## Exercise data:
######

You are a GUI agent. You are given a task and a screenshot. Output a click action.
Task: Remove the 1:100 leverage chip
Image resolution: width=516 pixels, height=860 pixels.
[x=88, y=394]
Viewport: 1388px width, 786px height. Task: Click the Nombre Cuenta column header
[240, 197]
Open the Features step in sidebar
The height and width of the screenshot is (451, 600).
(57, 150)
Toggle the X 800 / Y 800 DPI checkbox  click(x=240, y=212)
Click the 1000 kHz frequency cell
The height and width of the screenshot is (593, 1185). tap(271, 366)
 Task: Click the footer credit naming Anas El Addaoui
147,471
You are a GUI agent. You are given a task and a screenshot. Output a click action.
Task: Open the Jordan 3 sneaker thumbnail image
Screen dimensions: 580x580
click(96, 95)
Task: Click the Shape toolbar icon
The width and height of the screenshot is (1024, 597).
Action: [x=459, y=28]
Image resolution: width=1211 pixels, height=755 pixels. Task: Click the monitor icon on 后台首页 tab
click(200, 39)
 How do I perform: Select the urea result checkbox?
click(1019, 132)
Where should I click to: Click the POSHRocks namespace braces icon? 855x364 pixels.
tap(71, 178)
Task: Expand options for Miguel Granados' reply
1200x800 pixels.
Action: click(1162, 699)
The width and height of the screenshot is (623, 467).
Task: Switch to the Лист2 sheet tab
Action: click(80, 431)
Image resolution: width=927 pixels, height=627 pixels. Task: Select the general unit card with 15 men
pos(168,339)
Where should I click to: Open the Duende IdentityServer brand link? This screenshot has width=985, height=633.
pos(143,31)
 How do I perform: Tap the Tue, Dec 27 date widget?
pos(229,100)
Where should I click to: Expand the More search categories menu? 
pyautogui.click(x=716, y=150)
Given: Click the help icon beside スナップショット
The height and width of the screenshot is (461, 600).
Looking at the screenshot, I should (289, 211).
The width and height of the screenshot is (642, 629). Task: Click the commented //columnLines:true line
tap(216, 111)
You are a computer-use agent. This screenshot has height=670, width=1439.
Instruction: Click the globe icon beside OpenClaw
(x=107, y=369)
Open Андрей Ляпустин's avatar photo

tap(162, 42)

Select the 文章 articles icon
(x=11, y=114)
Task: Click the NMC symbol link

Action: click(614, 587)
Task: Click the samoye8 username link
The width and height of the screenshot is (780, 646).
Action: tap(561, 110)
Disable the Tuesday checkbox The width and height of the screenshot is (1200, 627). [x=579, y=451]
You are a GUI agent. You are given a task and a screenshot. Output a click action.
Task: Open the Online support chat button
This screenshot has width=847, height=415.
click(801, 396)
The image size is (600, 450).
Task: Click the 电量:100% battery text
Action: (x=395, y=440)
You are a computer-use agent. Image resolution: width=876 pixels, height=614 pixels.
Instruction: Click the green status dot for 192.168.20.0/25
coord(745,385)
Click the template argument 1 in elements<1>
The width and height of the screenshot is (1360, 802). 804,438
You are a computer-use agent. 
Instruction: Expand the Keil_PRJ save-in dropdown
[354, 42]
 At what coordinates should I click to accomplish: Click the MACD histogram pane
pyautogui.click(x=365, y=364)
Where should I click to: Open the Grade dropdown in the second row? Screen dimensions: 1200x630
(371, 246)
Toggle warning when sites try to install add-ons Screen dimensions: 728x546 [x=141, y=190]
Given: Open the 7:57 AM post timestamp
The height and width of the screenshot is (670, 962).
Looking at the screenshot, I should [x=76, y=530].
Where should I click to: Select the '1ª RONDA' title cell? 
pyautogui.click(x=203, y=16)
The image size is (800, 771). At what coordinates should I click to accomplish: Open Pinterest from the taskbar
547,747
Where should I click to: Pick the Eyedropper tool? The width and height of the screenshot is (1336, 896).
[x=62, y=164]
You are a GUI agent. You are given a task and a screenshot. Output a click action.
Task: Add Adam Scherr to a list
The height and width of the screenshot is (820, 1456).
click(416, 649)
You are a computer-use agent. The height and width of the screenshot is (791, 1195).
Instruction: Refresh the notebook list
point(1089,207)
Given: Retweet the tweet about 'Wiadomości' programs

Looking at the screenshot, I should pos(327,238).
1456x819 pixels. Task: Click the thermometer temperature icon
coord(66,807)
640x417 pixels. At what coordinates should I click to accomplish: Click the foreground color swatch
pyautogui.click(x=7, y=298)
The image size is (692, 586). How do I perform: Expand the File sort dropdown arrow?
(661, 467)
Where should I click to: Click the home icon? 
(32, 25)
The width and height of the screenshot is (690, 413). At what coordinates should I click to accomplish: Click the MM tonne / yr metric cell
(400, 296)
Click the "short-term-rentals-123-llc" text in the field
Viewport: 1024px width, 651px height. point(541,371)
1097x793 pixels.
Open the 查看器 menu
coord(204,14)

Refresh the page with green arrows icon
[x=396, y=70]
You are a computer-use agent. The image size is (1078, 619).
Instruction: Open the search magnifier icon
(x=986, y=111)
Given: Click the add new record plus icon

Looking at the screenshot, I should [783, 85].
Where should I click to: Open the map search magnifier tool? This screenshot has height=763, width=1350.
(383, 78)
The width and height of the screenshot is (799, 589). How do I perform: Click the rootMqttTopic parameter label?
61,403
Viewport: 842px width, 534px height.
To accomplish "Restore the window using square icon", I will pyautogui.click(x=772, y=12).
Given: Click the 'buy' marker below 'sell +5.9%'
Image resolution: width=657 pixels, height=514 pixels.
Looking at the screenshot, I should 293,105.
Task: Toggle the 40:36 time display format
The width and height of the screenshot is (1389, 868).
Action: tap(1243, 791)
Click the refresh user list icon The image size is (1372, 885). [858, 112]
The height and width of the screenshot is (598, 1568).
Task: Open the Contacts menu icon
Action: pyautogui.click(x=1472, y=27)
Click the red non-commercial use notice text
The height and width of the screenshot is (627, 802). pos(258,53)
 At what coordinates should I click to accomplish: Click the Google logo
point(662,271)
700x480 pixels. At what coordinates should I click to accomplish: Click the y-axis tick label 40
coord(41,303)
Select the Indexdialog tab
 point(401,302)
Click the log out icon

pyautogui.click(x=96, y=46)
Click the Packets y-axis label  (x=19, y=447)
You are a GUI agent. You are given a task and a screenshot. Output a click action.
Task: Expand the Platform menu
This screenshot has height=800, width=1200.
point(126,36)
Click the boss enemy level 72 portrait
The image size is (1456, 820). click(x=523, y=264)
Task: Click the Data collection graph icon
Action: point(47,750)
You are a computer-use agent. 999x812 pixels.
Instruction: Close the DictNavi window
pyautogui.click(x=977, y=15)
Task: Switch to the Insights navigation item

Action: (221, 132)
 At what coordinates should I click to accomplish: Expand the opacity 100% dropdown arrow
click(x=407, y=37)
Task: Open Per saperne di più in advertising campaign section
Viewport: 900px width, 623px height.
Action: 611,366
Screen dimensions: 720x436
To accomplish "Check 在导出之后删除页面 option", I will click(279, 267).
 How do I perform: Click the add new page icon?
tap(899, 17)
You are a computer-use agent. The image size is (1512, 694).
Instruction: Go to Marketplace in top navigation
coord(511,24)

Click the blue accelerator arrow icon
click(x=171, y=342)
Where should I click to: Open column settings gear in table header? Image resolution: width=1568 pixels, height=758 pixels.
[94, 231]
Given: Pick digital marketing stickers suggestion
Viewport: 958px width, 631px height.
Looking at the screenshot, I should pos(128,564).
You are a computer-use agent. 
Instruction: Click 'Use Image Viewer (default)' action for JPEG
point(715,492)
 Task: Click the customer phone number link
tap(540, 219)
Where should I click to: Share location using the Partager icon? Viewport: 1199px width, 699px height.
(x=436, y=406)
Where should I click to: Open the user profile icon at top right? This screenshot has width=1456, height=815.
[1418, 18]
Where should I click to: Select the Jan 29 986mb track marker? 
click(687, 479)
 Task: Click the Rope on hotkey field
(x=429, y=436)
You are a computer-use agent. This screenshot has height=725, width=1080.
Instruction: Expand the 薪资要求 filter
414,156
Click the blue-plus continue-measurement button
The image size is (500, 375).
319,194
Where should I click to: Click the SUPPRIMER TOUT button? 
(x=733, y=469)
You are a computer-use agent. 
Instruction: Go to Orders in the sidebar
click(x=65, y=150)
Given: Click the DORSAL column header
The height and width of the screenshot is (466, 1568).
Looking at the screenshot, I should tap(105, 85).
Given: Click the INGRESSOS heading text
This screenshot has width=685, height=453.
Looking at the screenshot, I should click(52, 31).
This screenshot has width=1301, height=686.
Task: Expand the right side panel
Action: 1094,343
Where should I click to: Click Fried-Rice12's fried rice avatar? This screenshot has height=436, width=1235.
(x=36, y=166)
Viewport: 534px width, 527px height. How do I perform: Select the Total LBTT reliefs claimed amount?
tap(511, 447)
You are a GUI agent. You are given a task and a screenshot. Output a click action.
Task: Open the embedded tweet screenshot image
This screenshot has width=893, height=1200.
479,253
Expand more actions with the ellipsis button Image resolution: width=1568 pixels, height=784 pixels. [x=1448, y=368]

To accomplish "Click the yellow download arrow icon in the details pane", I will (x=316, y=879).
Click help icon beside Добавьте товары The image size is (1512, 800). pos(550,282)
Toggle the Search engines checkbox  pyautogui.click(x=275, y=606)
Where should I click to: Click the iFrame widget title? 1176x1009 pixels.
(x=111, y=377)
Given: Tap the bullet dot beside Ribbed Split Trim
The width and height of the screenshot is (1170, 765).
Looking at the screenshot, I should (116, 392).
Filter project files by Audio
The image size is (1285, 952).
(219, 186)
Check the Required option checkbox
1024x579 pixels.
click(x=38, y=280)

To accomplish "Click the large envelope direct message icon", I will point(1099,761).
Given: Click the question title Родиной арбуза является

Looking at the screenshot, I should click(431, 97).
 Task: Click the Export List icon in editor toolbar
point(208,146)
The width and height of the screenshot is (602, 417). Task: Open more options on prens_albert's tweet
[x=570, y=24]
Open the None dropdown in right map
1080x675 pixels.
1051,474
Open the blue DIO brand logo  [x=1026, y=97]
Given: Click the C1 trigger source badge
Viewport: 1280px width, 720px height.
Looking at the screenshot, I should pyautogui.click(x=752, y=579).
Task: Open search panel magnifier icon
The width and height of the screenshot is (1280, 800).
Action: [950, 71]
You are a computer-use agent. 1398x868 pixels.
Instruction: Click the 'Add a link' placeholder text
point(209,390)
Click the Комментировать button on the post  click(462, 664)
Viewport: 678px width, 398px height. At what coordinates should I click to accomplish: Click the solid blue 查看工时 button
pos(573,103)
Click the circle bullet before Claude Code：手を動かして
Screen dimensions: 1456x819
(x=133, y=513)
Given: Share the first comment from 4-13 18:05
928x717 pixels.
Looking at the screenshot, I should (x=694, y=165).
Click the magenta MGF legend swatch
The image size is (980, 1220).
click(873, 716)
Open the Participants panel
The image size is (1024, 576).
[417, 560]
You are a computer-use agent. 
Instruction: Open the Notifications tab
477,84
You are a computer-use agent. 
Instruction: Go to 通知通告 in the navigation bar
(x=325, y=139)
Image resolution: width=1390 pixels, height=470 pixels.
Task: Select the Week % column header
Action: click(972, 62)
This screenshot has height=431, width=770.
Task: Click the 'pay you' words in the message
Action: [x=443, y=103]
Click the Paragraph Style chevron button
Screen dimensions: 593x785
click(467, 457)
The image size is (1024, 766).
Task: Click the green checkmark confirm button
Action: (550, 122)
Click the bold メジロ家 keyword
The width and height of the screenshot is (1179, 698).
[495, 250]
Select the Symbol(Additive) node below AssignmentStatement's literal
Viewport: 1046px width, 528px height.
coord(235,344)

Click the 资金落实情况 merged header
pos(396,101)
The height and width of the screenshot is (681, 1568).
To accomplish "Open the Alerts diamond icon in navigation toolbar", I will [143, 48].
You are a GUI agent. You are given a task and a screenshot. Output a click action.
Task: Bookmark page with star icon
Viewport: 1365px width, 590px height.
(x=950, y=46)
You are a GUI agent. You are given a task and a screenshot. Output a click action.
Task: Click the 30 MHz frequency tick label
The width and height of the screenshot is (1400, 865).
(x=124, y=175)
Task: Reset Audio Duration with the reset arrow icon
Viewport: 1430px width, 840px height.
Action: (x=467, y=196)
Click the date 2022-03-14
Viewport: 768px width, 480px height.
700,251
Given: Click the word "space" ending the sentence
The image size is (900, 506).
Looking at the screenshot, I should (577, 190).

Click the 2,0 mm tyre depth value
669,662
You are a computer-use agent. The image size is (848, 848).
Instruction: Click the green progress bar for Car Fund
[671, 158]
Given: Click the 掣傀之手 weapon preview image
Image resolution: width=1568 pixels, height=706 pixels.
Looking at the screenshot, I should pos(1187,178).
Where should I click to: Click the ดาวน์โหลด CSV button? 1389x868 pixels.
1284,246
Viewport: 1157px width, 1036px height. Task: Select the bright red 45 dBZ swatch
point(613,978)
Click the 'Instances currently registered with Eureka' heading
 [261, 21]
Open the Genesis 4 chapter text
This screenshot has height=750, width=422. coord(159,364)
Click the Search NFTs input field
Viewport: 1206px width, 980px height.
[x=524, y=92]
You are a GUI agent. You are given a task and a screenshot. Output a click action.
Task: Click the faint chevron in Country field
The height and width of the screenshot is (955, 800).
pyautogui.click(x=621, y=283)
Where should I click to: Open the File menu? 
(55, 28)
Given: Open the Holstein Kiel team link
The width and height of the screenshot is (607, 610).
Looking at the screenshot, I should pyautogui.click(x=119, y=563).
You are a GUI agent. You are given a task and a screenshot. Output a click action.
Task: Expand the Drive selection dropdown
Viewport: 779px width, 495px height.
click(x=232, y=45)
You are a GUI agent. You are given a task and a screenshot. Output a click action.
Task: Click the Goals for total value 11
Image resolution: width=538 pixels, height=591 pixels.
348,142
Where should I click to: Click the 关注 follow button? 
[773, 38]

######

## Your goal:
Extract from the listing above the lines between the line containing "Where should I click to: Click the iFrame" and the line containing "Given: Click the C1 trigger source badge", keeping both of those lines. Output nothing else.

## Result for this task:
Where should I click to: Click the iFrame widget title? 1176x1009 pixels.
(x=111, y=377)
Given: Tap the bullet dot beside Ribbed Split Trim
The width and height of the screenshot is (1170, 765).
Looking at the screenshot, I should (116, 392).
Filter project files by Audio
The image size is (1285, 952).
(219, 186)
Check the Required option checkbox
1024x579 pixels.
click(x=38, y=280)

To accomplish "Click the large envelope direct message icon", I will point(1099,761).
Given: Click the question title Родиной арбуза является

Looking at the screenshot, I should click(431, 97).
 Task: Click the Export List icon in editor toolbar
point(208,146)
The width and height of the screenshot is (602, 417). Task: Open more options on prens_albert's tweet
[x=570, y=24]
Open the None dropdown in right map
1080x675 pixels.
1051,474
Open the blue DIO brand logo  [x=1026, y=97]
Given: Click the C1 trigger source badge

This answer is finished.